▶ [Supplied passage]:
· · ·

This resonates for me as a bootstrapped founder in the early stages with my
company. Cutting through the noise and getting the attention of my leads is
hard work. Way harder than coding.

------
geuis
I’m running into these challenges right now. After my last job, I’m finally
trying to turn a 10yr+ project into a product.

I’m currently serving a bit over 2 million requests per day for the free
service I’ve run for years.

Now that I’m focusing on turning it into something more I’m realizing how slow
it is to build a product by yourself.

For example, I’ve been working on transitioning to a much more scalable k8s
architecture for the last few weeks. While I’ve had some experience over last
few years as a developer, I’ve never had to set the whole thing up from
scratch. It’s been tedious and draining but I am making progress.

The biggest issue is not having anyone to talk to on a peer basis.

In January I completely revamped the product website from being a crap page
running on Launchrock to a self-hosted site with a new design and
incorporating Mailgun to handle email.

· · ·

▶ [What to do]:
[a] Answer these about the forum thread on founding a company alone:
(i) What does the first poster call way harder than coding?
(ii) How many requests per day does geuis's free service handle?
(iii) What did the product website run on before the January revamp?
[b] Write the next part of the forum thread on founding a company alone, picking up after its last sentence.
The entries that follow are separate material, unrelated to the forum thread.

· · ·

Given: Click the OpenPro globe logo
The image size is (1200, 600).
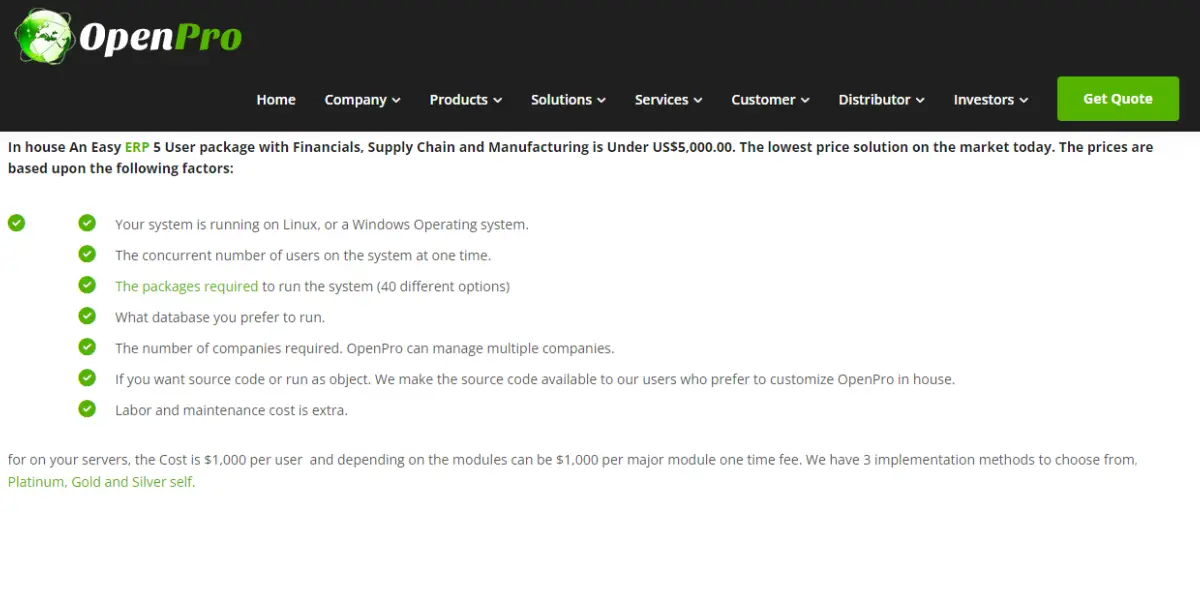Looking at the screenshot, I should pos(45,37).
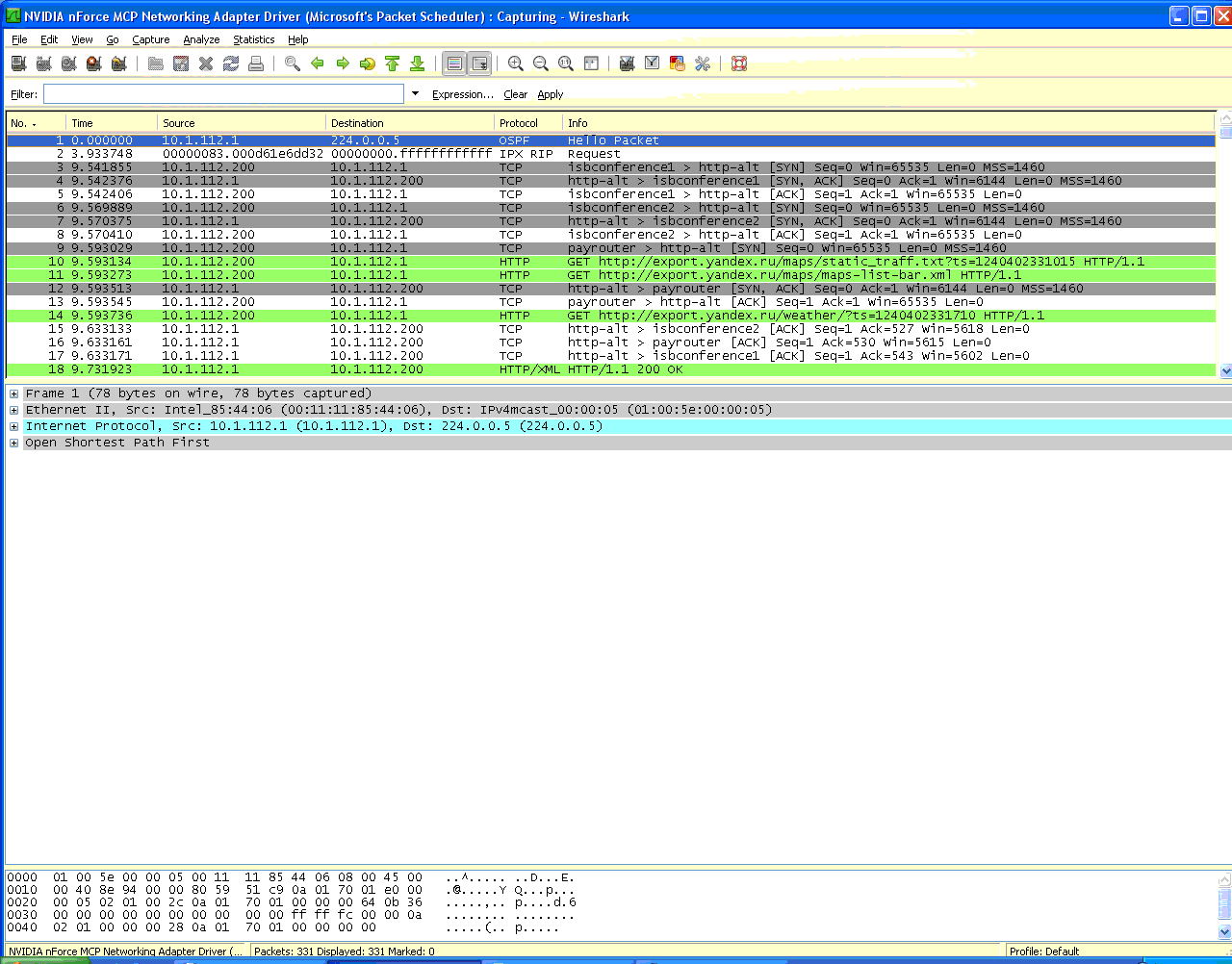Open preferences with the tools icon
The width and height of the screenshot is (1232, 964).
(702, 63)
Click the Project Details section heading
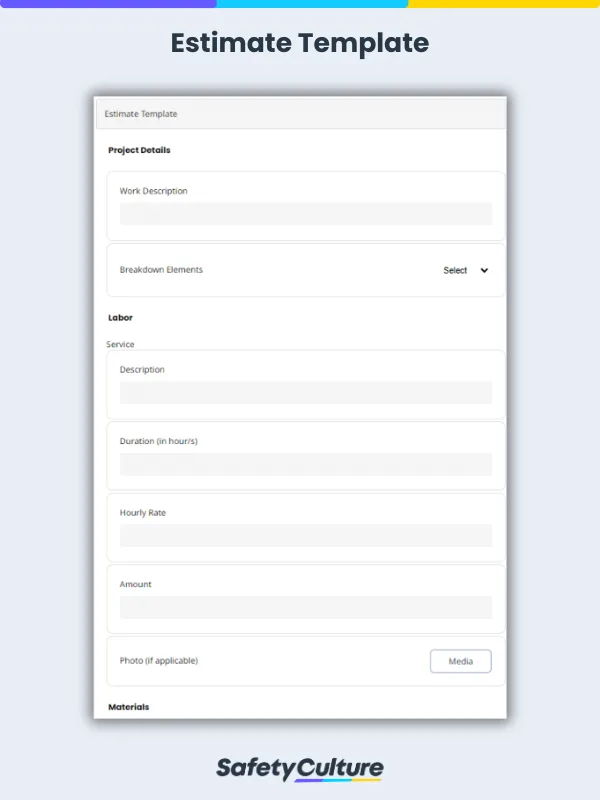 click(139, 150)
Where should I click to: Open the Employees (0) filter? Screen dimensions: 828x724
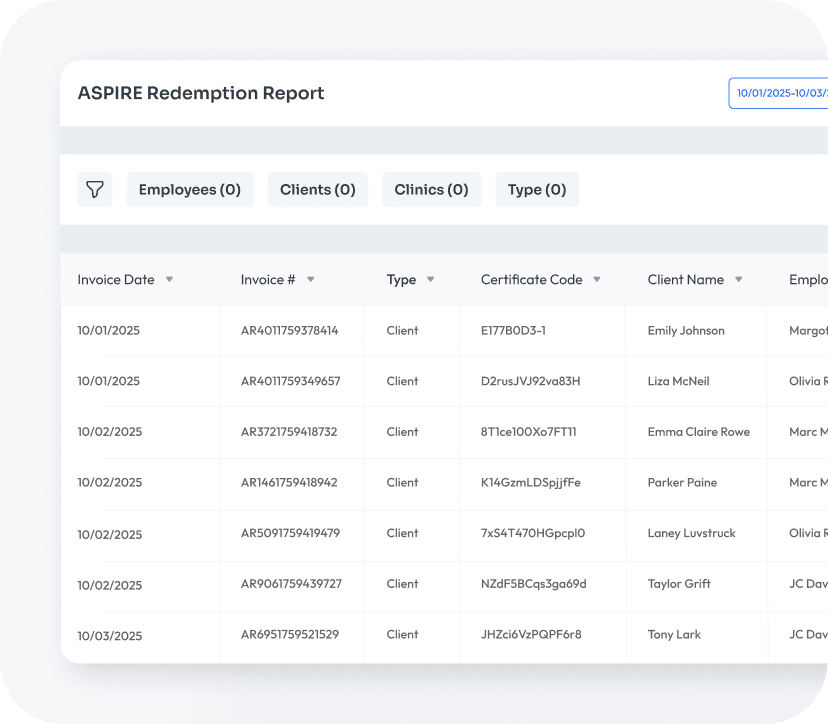189,190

· · ·

▶ [Results for each task]:
[a]
(i) Cutting through the noise and getting the attention of leads.
(ii) A bit over 2 million.
(iii) Launchrock.

[b]
The issue with that is I get people every day submitting their email addresses
to sign up, but to date no one has clicked the confirmation link in the emails
being sent to them to confirm the signup.

I researched this heavily before writing code and the consensus is that double
opt-in is the correct way to go. So I did that, but no one is following up
with the confirmation part.

Last week I found a minor bug that was preventing confirmation signups and I
fixed it asap and manually sent emails to the 3 people that I would manually
add them to the confirm list and remove them if they wanted. But I’ve had more
signups after that who also did not complete the signup process. I’ve tested
the flow heavily and it works.

But since I don’t really have a coworker environment anymore, I don’t have
anyone to do peer review right now. Very frustrating.

I guess overall I’m used to building services very rapidly but being
responsible for the entire thing is someone time consuming. I’m still
adjusting to the process.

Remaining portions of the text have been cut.